Deputy Attorney General
                 Indianapolis, Indiana

     IN THE INDIANA TAX COURT ________________________________________________________________________

LEES INN OF AMERICA                                                          )
            Petitioner,                                                           )
v.                                                                                )          Cause No. 49T10-9701-TA-18
                                                                           STATE BOARD OF TAX                                                                )
COMMISSIONERS,                                                                    )    

Respondent.     )    



March 21, 2001

Lees Inn of America (Lees) appeals the final determination of the State Board of Tax Commissioners (State Board) for the 1992 tax year. In its original tax appeal, Lees raises several issues that the Court consolidates and restates as:
Whether the failure of the State Board to appoint its hearing officer in writing necessarily voids Lees’ assessment;

Whether its property is entitled to a 95% obsolescence adjustment and;

(3) Whether the land classification assigned to the property was correct. See footnote
For the reasons stated below, the Court affirms the State Board’s final determination.


    The subject property is a ninety-five room motel located on 2.44 acres in Greensburg, Indiana. Lees first filed its Form 131 petition with the State Board on July 24, 1992 following a decision made by the Decatur County Board of Review (BOR) on July 2, 1992, which granted a 10% obsolescence factor to the property. The BOR also classified all 2.44 acres of Lees’ land as primary. Following a hearing on March 4, 1996, the State Board issued its final determination on November 22, 1996, affirming the BOR in all respects. Lees then filed its original tax appeal on January 3, 1997.
On May 28, 1998, the State Board filed a motion to remand this case in order to deal with the obsolescence issue, citing the Court’s then-recent decision in Clark v. State Bd. of Tax Comm’rs, 694 N.E.2d 1230, 1241 (Ind. Tax Ct. 1998), which discussed the procedures taxpayers must follow when claiming obsolescence adjustments. The Court granted this motion and stayed the proceedings on May 29, 1998. See footnote Following a remand hearing on August 17, 1998, the State Board issued its amended final determination on September 8, 1998, again affirming the BOR’s findings in all respects. The Court then held a trial in this matter on January 25, 1999. Additional facts will be supplied where necessary.
Standard of Review

The Court gives great deference to the State Board’s final determinations when the State Board acts within the scope of its authority. Kemp v. State Bd. of Tax Comm’rs, 726 N.E.2d 395, 399 (Ind. Tax Ct. 2000).

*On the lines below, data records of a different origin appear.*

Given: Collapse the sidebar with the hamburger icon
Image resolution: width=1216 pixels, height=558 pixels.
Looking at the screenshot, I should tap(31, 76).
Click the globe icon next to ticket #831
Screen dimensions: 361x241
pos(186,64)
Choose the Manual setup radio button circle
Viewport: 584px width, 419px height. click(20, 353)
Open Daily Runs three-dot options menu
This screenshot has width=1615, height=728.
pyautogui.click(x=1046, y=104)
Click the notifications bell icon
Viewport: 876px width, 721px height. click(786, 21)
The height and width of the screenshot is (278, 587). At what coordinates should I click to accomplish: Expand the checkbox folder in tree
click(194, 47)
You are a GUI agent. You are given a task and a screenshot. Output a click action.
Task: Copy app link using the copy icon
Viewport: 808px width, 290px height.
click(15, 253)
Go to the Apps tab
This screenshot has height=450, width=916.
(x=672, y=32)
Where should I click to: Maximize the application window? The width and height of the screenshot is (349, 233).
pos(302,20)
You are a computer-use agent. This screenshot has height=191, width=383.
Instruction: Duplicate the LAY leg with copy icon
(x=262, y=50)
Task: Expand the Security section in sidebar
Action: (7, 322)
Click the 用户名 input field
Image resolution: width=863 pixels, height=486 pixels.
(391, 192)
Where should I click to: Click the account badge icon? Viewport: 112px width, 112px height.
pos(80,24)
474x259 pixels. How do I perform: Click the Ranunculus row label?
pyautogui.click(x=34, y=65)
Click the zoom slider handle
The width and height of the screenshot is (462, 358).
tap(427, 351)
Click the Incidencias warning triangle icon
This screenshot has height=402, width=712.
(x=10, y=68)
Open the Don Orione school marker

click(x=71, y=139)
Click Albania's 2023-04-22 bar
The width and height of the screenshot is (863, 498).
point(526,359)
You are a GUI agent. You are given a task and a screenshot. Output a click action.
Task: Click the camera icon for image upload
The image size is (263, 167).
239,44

Accordingly, this Court reverses final determinations of the State Board only when those decisions are unsupported by substantial evidence, are arbitrary or capricious, constitute an abuse of discretion, or exceed statutory authority. Id. The taxpayer bears the burden of demonstrating the invalidity of the State Board’s final determination. Clark, 694 N.E.2d at 1233. In order to prevail, the taxpayer must present a prima facie case (a case in which the evidence is “sufficient to establish a given fact and which if not contradicted will remain sufficient as to the issue raised”). Damon Corp. v. State Bd. of Tax Comm’rs, 738 N.E.2d 1102, 1106 (Ind. Tax Ct. 2000) (citation omitted). To establish a prima facie case, the taxpayer must offer probative evidence concerning the alleged error. Id. Once a prima facie case is established, the State Board has a duty to support its final determination with substantial evidence. Whitley Prods. Inc., 704 N.E.2d at 1119.
I. Hearing Officer

Lees first argues that the State Board’s failure to appoint a hearing officer in writing necessarily voids Lees’ assessment. After receiving a petition for review, the State Board is required to conduct a hearing. Ind. Code Ann. § 6-1.1-15-4(a) (West 2000). In doing so, the State Board may, by written order, appoint hearing officers. Ind. Code Ann. § 6-1.1-30-11(a) (West 2000).
In this case, the State Board admits that it did not appoint its hearing officer, Mr. Kurt Barrow, in writing. (Resp’t. Br. at 4.) Lees first raises this issue in its post-trial brief. The Court is bound by the evidence and issues presented and raised at the administrative level. State Bd. of Tax Comm’rs v. Gatling Gun Club, 420 N.E.2d 1324, 1328 (Ind. Ct. App. 1981). In addition, Lees did not object to the authority of Mr. Barrow at the administrative level. Therefore, the Court finds that such silence at the hearing constituted consent to the hearing. Lees thus waived the issue and may not now raise it for the first time on appeal. Hoogenboom-Nofziger v. State Bd. of Tax Comm’rs, 715 N.E.2d 1018, 1022 (Ind. Tax Ct. 1999).
II. Obsolescence

Lees next argues that its property is entitled to a 95% obsolescence adjustment because of excessive capacity. The regulations define obsolescence as a functional and economic loss of value. Ind. Admin. Code tit. 50, r. 2.1-5-1 (1992) (codified in present form at id., r. 2.2-10-7(e)(1996)). Functional obsolescence is caused by factors internal to the property and is evidenced by conditions within the property. Ind. Admin Code tit. 50, r. 2.1-5-1; Clark, 694 N.E.2d at 1238. Economic obsolescence is caused by factors external to the property. Ind. Admin. Code tit. 50, r. 2.1-5-1; Clark, 694 N.E.2d at 1238.
When an assessing officer determines obsolescence, a two-step inquiry is required. Heart City Chrysler v. State Bd. of Tax Comm’rs, 714 N.E.2d 329, 333 (Ind. Tax Ct. 1999). First, he must identify the causes of obsolescence, and second, he must quantify the amount of obsolescence to be applied. Id. In Clark, 694 N.E.2d at 1241, this Court stated that when appealing an assessment, taxpayers must not only identify alleged causes of obsolescence but also quantify them, in order to receive an adjustment. In addition, a taxpayer must present probative evidence sufficient to establish a prima facie case in order to receive an increased obsolescence adjustment. Damon Corp., 738 N.E.2d at 1106.
    In support of its argument, Lees’ taxpayer representative, Mr. M. Drew Miller, submitted the original construction contract for the motel (contract), an assessment review and analysis (assessment review) for the motel and a market and economic analysis (analysis) prepared in 1985, before the property was constructed. (Joint Exs. 5, 6, 9). Lees also argues that increased competition in the area caused the motel’s occupancy rate to diminish. Both the contract and analysis were merely submitted as evidence at trial with virtually no explanation. Thus, the Court will only consider Lees’ assessment review, as well as its increased competition arguments.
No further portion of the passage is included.